[start of Text shown]
When suffragists organized the Virginia branch of the Congressional Union for Woman Suffrage in 1915, they immediately began campaigning for an amendment to the United States Constitution. This federal amendment, generally known as the Susan B. Anthony Amendment, stated that the right to vote “shall not be denied. . . on account of sex” and gave Congress the power “to enforce the provisions of this article.” The enforcement provision frightened many white Virginians because it echoed the language of the Fifteenth Amendment, which guaranteed the voting rights of African American men after the Civil War. White Virginia politicians had spent decades undoing the reforms of the post-war period, and they feared that a federal woman suffrage amendment would threaten their disfranchisement of African American men. Virginia suffragists faced a daunting task as they lobbied for the amendment.

Virginia Congressional Union officers and members sent countless letters and telegrams, organized meetings in parlors and on street corners, and publicized visits to their congressmen, but they made little headway in convincing politicians to support a federal suffrage amendment.

Pauline Adams wore a replica of her prison uniform while she traveled on the Prison Special train tour organized in 1919 by the National Woman's Party to increase support for women's voting rights. Image courtesy of the Library of Congress.

Alice Paul, founder and chairman of the national Congressional Union, believed that keeping the issue of woman suffrage in the news and in people’s minds was the best way to force Congress and President Woodrow Wilson to support the amendment. When parades, cross-country tours, and public presentations of petitions didn’t get the job done, Paul implemented an innovative strategy to increase the visibility of suffragists fighting for their right to vote.

Pickets outside the National Woman's Party headquarters in 1917.

Image courtesy of the Library of Congress.

On 10 January 1917, members of the Congressional Union (renamed the National Woman’s Party in March 1917) marched from their headquarters at Lafayette Square to the White House. At the east and west gates, groups of women stood silently with banners in the organization’s colors (purple for loyalty to the cause, white for purity, and gold for light) and banners that asked “Mr. President, how long must women wait for liberty?” Norfolk suffragist Maud Jamison, who left her job as a teacher to work in the office of the national headquarters, joined the pickets on the first day and was a regular presence on the picket line.

Maud Jamison (on right) and other suffragists, probably in Washington, D.C.

Image courtesy of Susan Mechsner.

Virginia branch chairman Sophie Meredith also participated in the inaugural picket line and quickly organized a “Virginia Day.” On January 27 more than a dozen Virginians traveled by train and boat to Washington to take their places on the picket line. Known as “silent sentinels” because they did not respond to taunts and threats, the women stood outside the White House every day, through the cold and snow of winter and the heat and storms of summer.
[end of Text shown]
**Required task 1:** According to the text on Virginia suffragists, what did the colors of the organization's banners stand for?
**Required task 2:** Please reproduce, word for word, the part of the text on Virginia suffragists that opens with the words containing "Pauline Adams wore" and closes with "rights. Image courtesy of the Library of Congress.".
[start of Available data]
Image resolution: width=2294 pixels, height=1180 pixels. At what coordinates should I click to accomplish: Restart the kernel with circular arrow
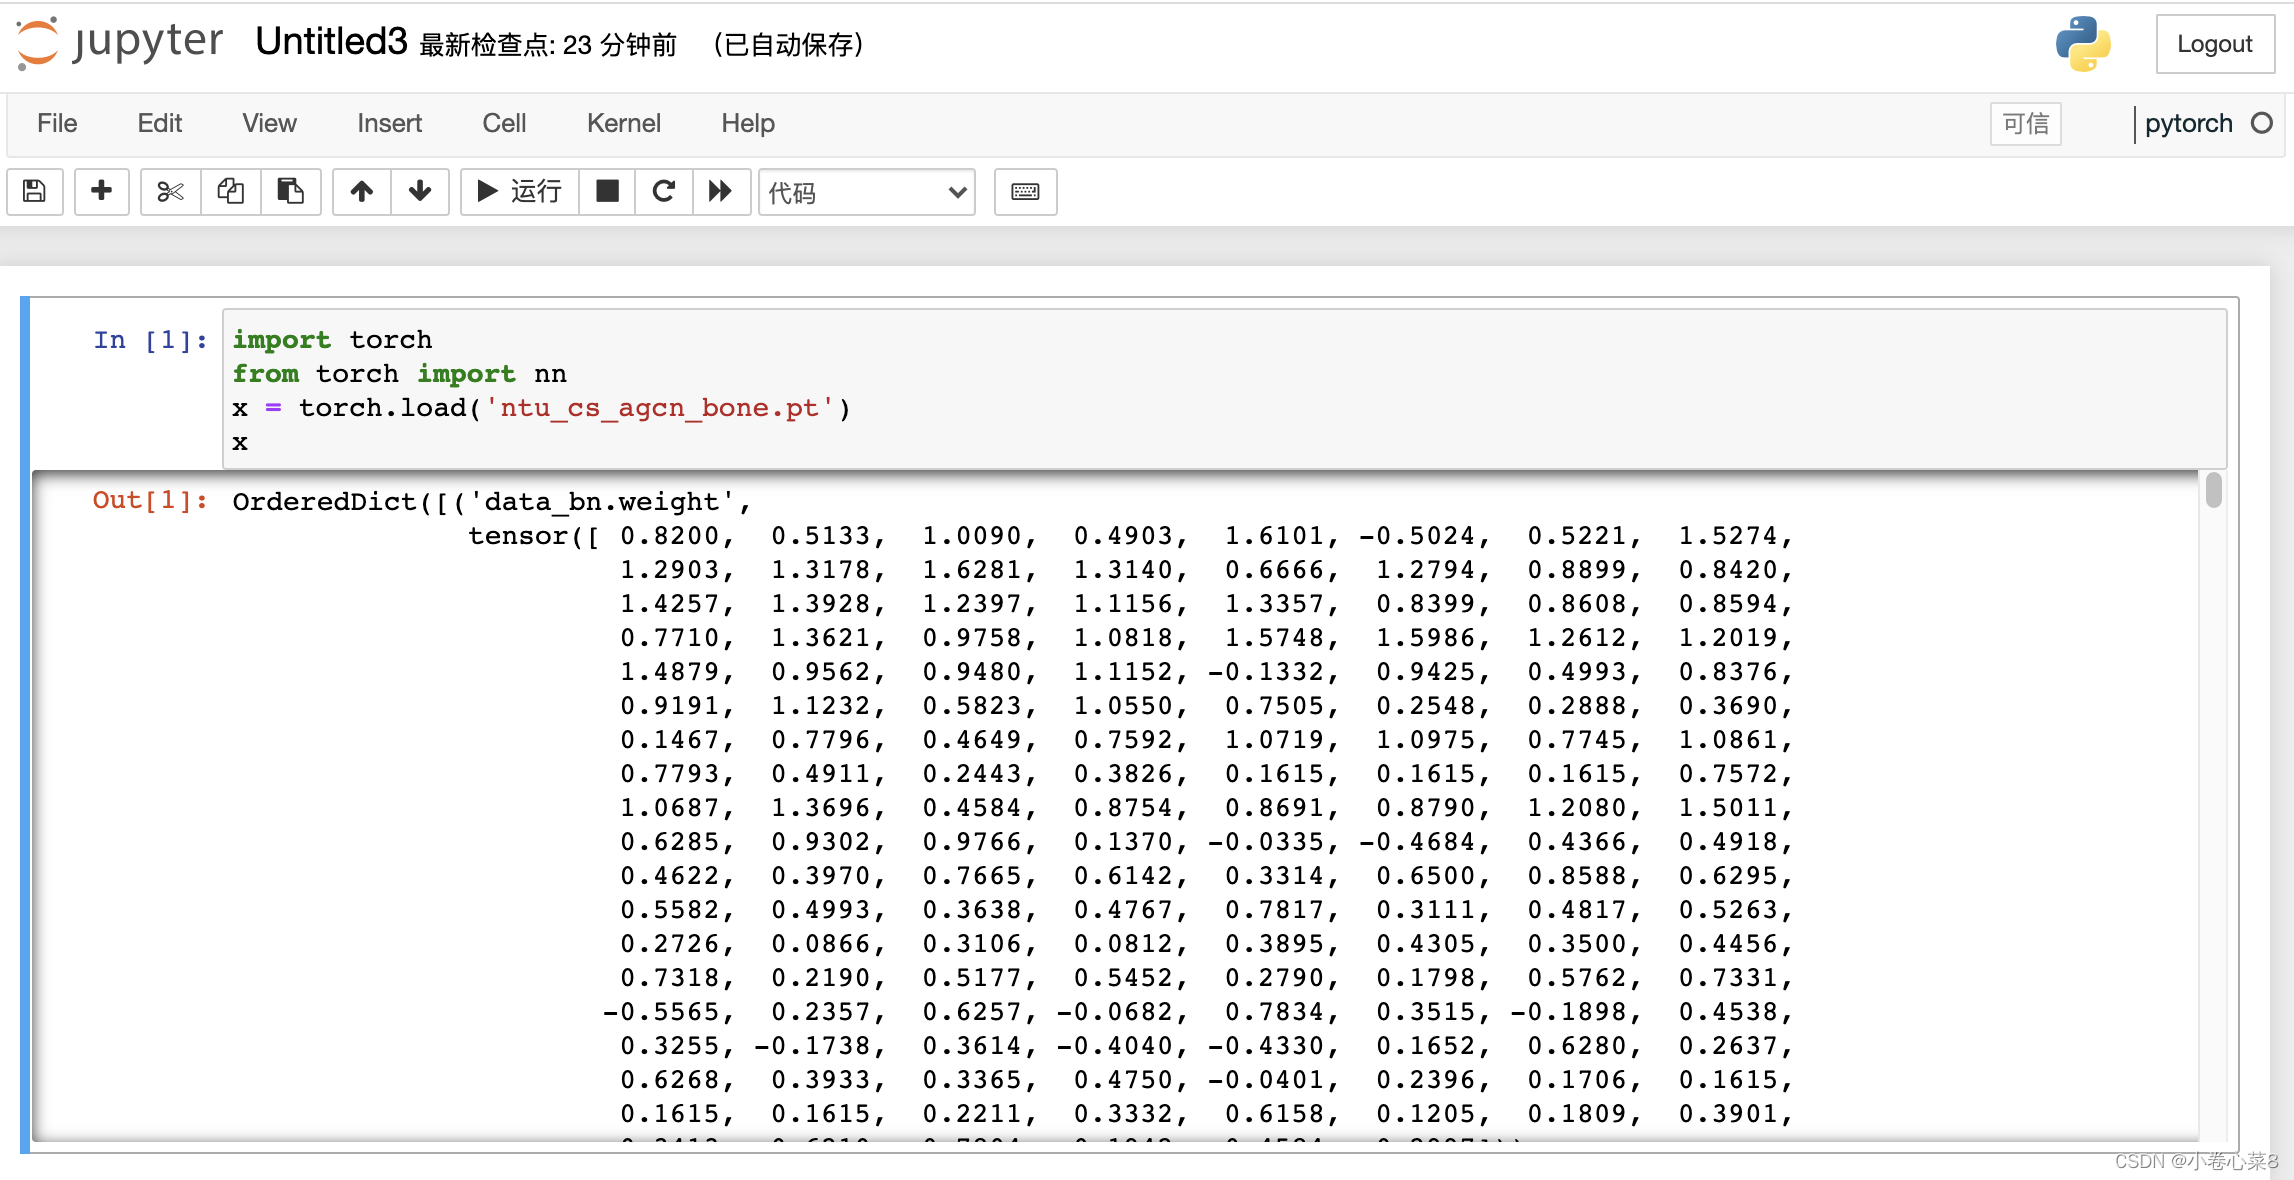tap(664, 191)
[end of Available data]
**Written solution 1:** Purple stood for loyalty to the cause, white for purity, and gold for light.

**Written solution 2:**
Pauline Adams wore a replica of her prison uniform while she traveled on the Prison Special train tour organized in 1919 by the National Woman's Party to increase support for women's voting rights. Image courtesy of the Library of Congress.